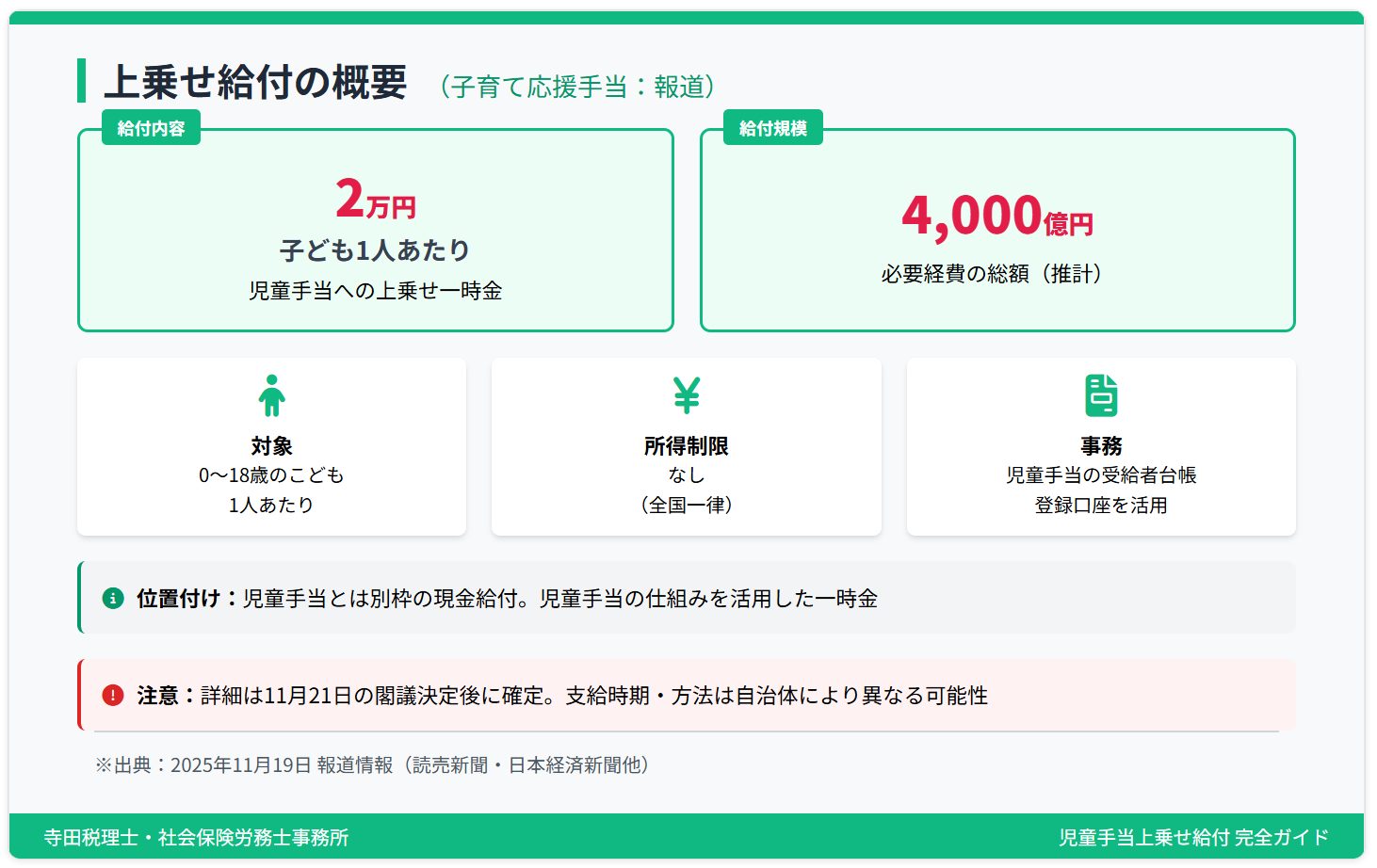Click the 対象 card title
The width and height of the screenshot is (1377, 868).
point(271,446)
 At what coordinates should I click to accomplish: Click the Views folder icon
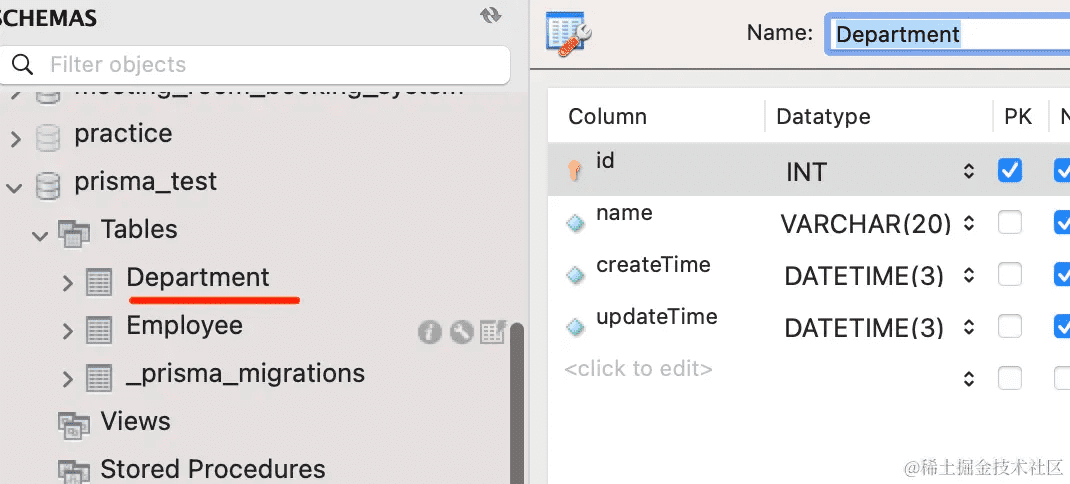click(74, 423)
○ ○ ○ ○ ○
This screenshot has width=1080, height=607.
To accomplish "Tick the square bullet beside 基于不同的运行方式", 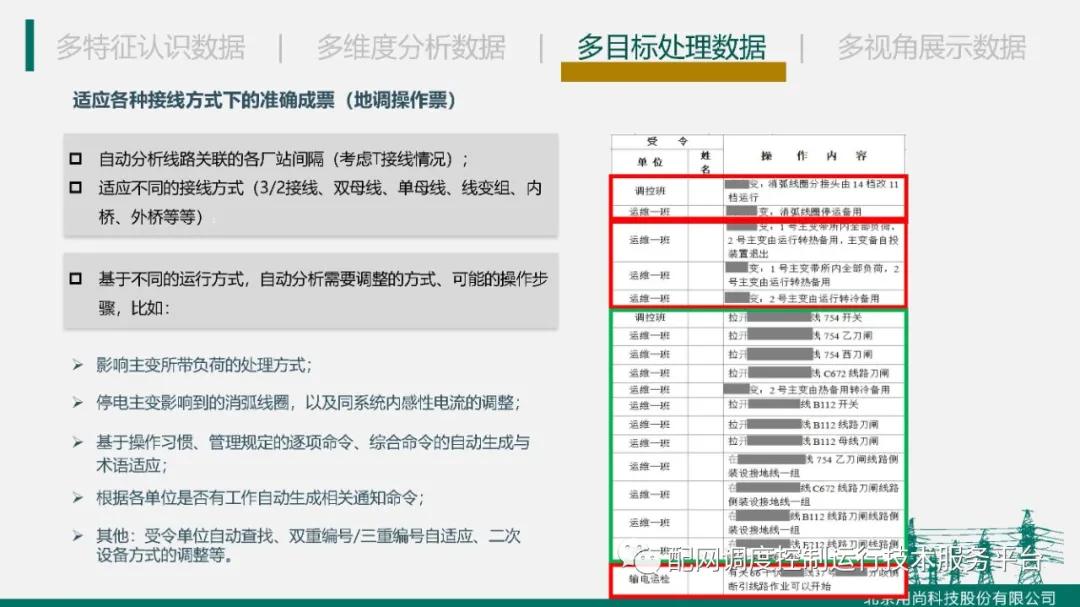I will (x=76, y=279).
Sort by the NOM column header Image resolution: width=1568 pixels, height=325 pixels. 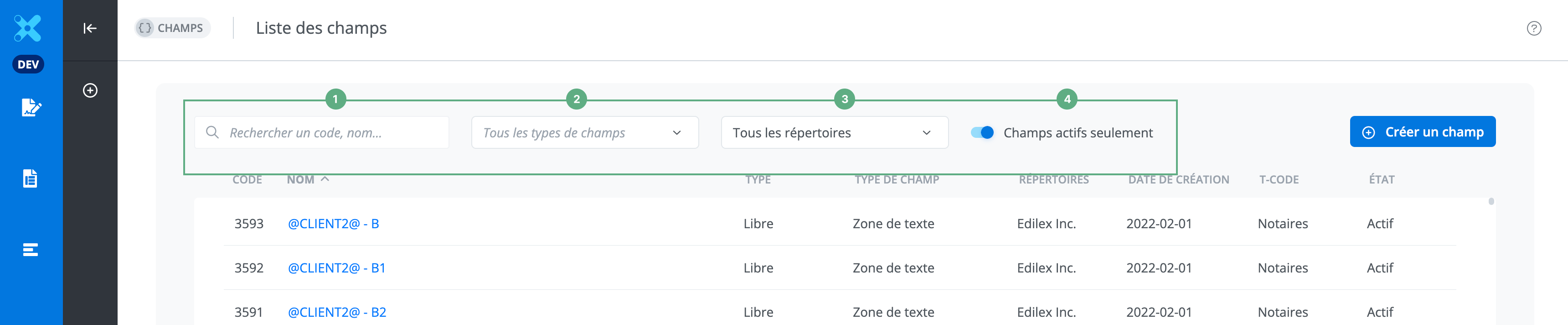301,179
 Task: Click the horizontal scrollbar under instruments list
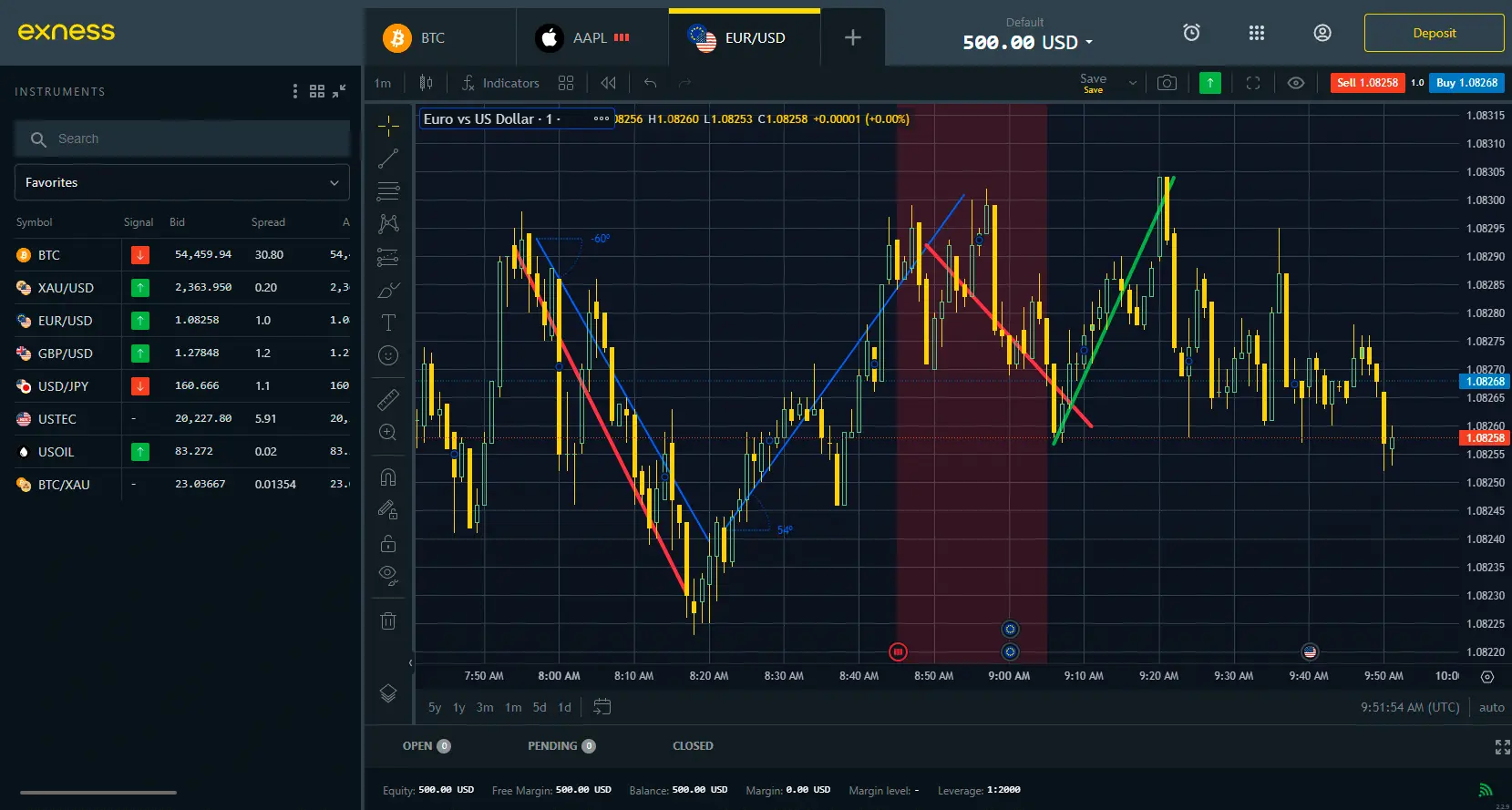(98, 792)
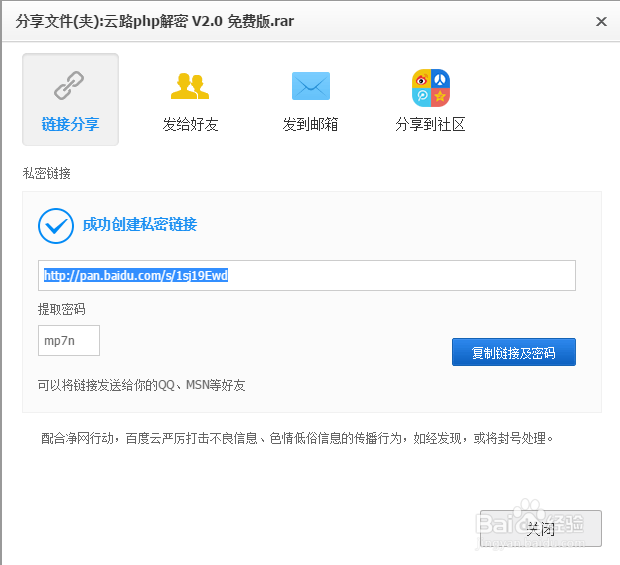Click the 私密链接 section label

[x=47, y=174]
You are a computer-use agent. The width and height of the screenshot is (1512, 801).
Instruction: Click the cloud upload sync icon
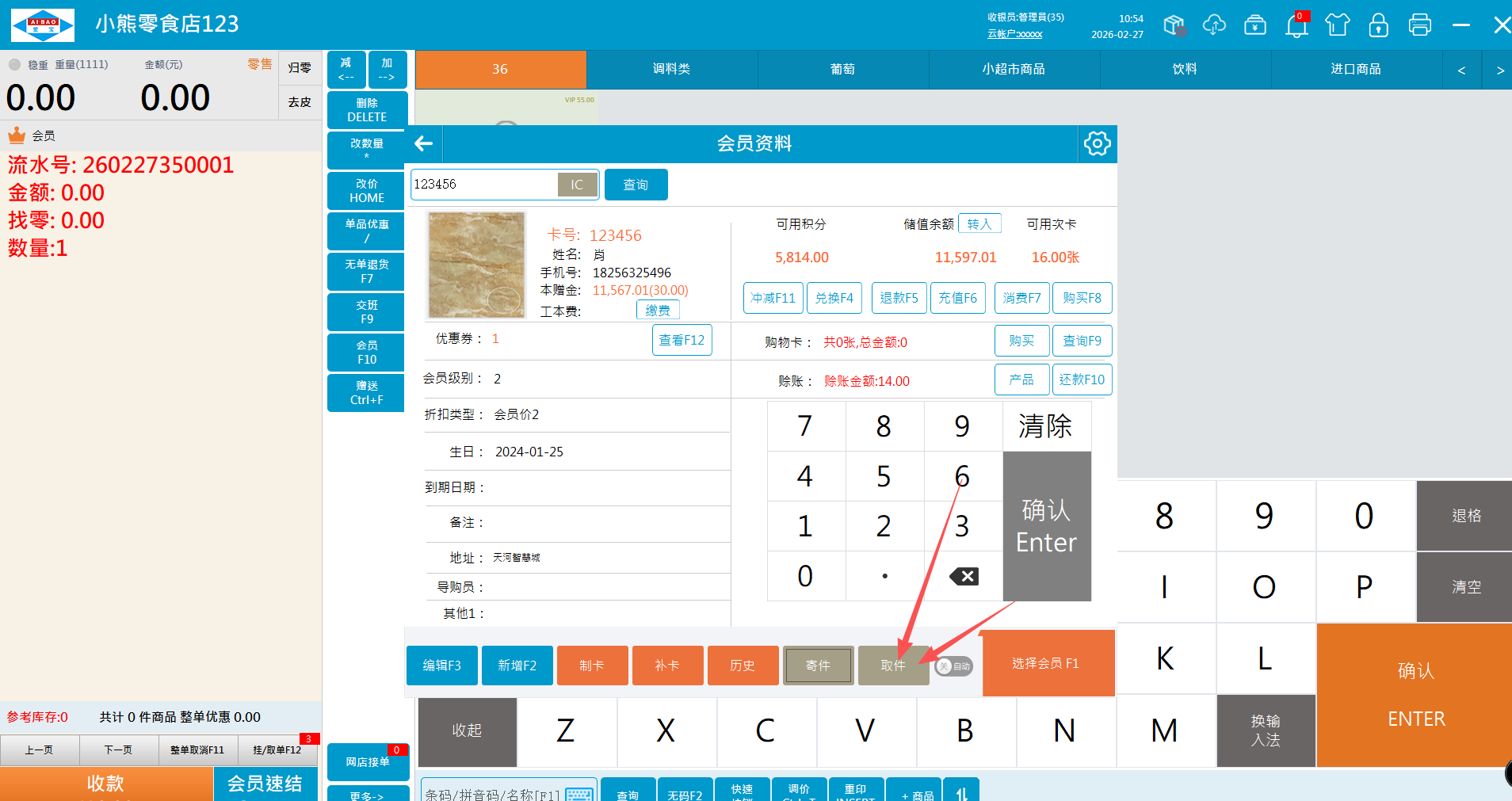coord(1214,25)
○ ○ ○ ○ ○
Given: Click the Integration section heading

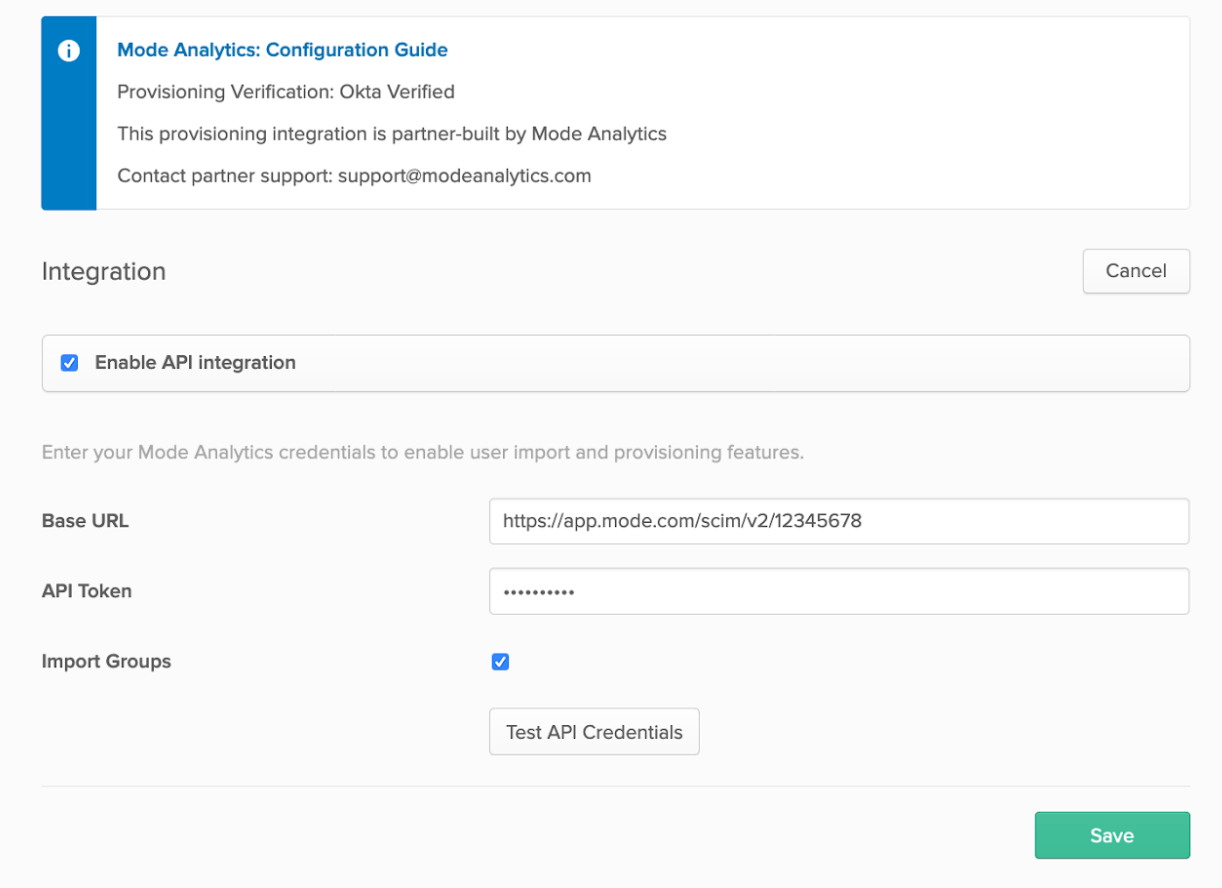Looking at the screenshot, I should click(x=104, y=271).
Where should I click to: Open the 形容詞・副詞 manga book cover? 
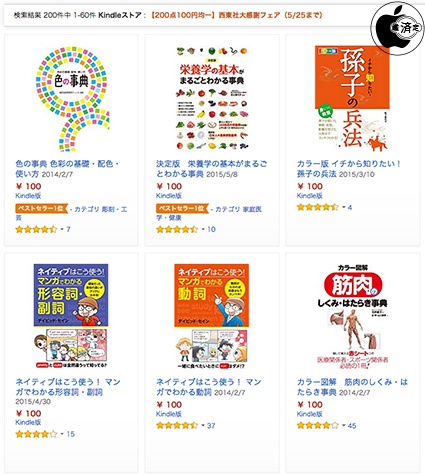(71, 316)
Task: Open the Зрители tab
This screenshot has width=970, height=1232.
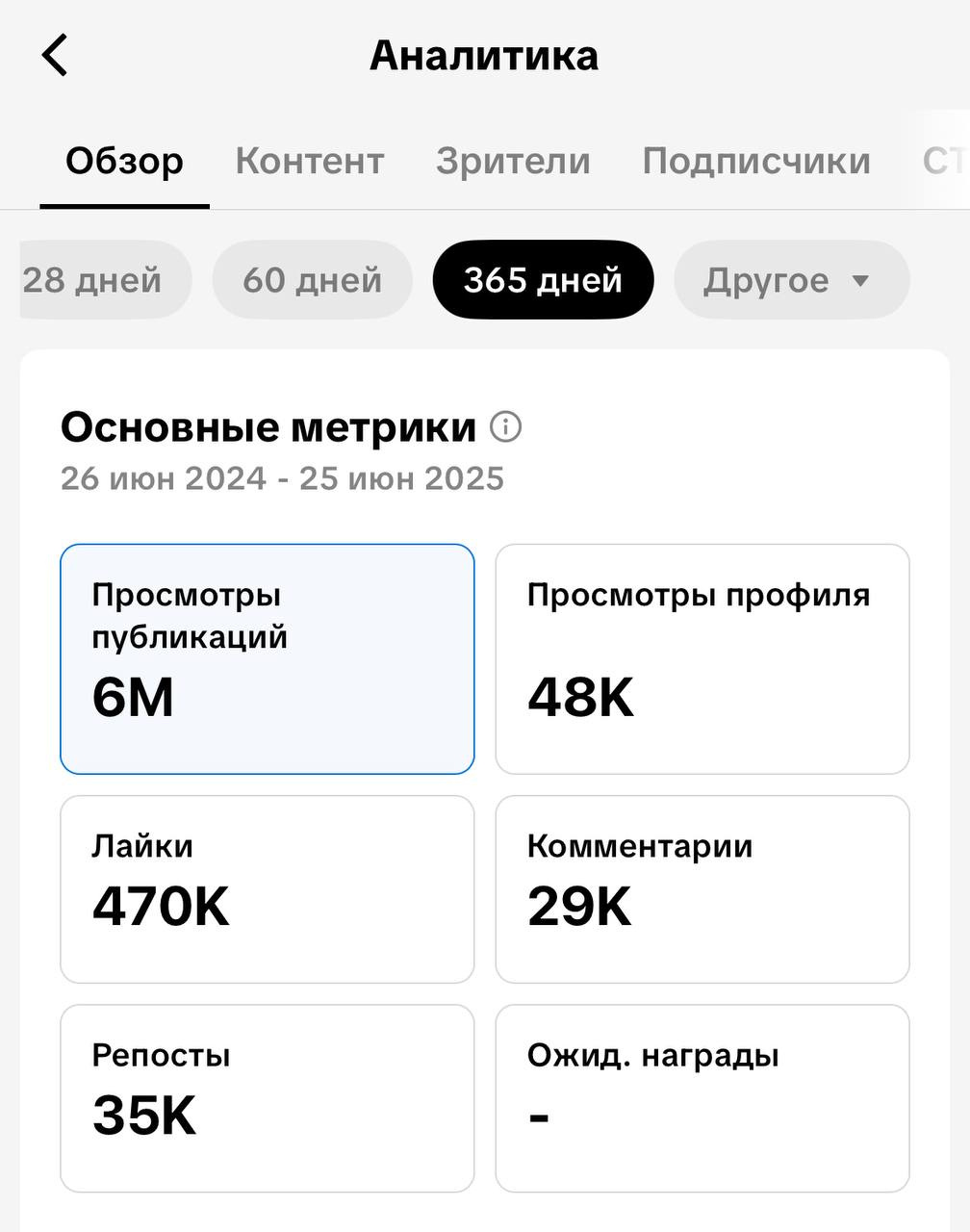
○ ○ ○ ○ ○
*What to do*. Given the records above, return exactly the lines starting at the line containing "Task: Open the Зрители tab" and ending at the line containing "This screenshot has width=970, height=1232.", including both.

*Your solution*.
Task: Open the Зрители tab
This screenshot has width=970, height=1232.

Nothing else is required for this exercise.